Sabtu, 23 Maret 2013

Kenapa pilih nggambar? (Eps. 2)

Semua berawal ketika kelas lagi jam kosong, atau biasa disebut jamsostek, eh salah maksutnya jamkos.
Waktu itu saya melihat seonggok pensil bermerk *piip* yang tergeletak lemas tak berdaya di atas bangku saya, tiba-tiba hati kecil saya tergugah untuk datang menolong menghampirinya.
Sekarang posisi saya sudah 1 inci di depan pensil tersebut, saya memantapkan hati saya, memanjatkan do'a, dan meminta restu pada teman dan orang tua saya bilamana terjadi hal yang tak diinginkan (oke, saya mulai ngelantur).
Langsung saja tanpa pikir pajang saya ambil pensil tersebut.
Lalu saya pergi ke bangku sebelah milik teman saya, ambil buku tulisnya, dan saya ambil bagian tengahnya dengan wajah innocent.
Saya kembali ke singgasana saya, duduk bersandar dan mengamati sekitar. Lalu saya melihat salah seorang teman saya yang sepertinya tidak memperhatikan saya, tiba-tiba insting liar saya menyuruh untuk menggambarnya, dan terjadilah saudara-saudara!

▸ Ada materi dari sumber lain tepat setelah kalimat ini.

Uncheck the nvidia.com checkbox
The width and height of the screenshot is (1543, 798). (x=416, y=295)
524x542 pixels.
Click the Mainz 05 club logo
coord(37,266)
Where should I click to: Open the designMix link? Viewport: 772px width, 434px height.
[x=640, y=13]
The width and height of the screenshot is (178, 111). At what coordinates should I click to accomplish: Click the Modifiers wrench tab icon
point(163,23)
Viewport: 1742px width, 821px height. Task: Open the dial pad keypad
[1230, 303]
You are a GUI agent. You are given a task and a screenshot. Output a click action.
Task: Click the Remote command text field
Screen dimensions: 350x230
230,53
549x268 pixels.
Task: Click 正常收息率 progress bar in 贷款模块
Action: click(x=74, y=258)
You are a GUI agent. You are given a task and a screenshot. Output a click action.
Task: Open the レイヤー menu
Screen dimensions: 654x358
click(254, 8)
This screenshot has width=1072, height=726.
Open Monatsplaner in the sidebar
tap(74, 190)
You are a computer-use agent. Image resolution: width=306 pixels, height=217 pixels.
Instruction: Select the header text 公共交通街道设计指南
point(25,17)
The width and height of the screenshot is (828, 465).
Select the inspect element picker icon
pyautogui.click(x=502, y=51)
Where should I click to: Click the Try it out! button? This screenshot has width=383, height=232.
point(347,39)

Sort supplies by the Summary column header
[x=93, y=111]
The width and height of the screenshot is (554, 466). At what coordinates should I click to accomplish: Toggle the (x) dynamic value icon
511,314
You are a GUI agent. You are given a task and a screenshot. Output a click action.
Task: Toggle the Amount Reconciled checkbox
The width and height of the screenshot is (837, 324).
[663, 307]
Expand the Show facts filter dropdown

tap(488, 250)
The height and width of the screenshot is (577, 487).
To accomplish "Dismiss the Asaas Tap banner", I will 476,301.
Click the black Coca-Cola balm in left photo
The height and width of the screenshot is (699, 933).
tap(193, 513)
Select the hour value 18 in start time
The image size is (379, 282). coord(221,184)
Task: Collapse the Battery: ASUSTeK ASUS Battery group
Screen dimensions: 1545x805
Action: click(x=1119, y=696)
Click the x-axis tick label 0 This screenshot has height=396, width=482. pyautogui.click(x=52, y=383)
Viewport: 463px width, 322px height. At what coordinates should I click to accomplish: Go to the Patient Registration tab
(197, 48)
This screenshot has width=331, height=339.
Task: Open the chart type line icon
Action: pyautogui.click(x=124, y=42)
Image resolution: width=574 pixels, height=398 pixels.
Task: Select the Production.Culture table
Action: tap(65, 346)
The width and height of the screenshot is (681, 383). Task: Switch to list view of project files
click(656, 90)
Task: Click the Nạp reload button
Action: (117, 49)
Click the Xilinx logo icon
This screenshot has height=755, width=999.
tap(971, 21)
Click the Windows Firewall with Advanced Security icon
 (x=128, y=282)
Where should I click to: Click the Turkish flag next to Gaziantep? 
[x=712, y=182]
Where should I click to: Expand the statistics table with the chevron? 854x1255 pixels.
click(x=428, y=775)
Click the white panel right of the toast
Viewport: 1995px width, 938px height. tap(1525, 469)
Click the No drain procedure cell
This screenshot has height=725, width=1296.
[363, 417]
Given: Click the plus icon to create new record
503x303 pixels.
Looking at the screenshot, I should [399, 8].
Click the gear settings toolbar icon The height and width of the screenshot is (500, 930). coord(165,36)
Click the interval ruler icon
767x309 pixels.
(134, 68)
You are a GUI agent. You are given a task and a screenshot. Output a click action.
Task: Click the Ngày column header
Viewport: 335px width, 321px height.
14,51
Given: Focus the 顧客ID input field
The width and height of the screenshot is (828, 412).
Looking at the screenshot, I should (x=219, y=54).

Tanpa sepengetahuannya--- saya menorehkan si pensil yang kecil, rapuh, dan tak berdaya itu di atas kertas lusut hasil jarahan tersebut. Saya bersemangat sekali, sangat bersemangat! Adrenalin saya bergejolak!
Saya hampir selesai menggambar wajah tak berdosa teman saya, tapi semua itu berubah sejak negara api menyerang (maaf, saya tidak bisa menahan diri).
Gambar selesai, si pensil terkulai lemas tak berdaya. Saya berjalan dengan langkah pasti menuju teman saya tersebut, sejenak kami bertatap muka, saling melototi satu sama lain, keringat saya bercucuran, tangan saya gemetaran, nafsu membunuh yang tajam terpancar dari aura kami berdua (oke, ini serial DeathNote).
Langsung saja saya memberikan padanya hasil coretan saya, dan sayapun langsung pergi tanpa sepatah katapun.
Itulah awal mula saya meniti karir di dunia per-pensilan (?)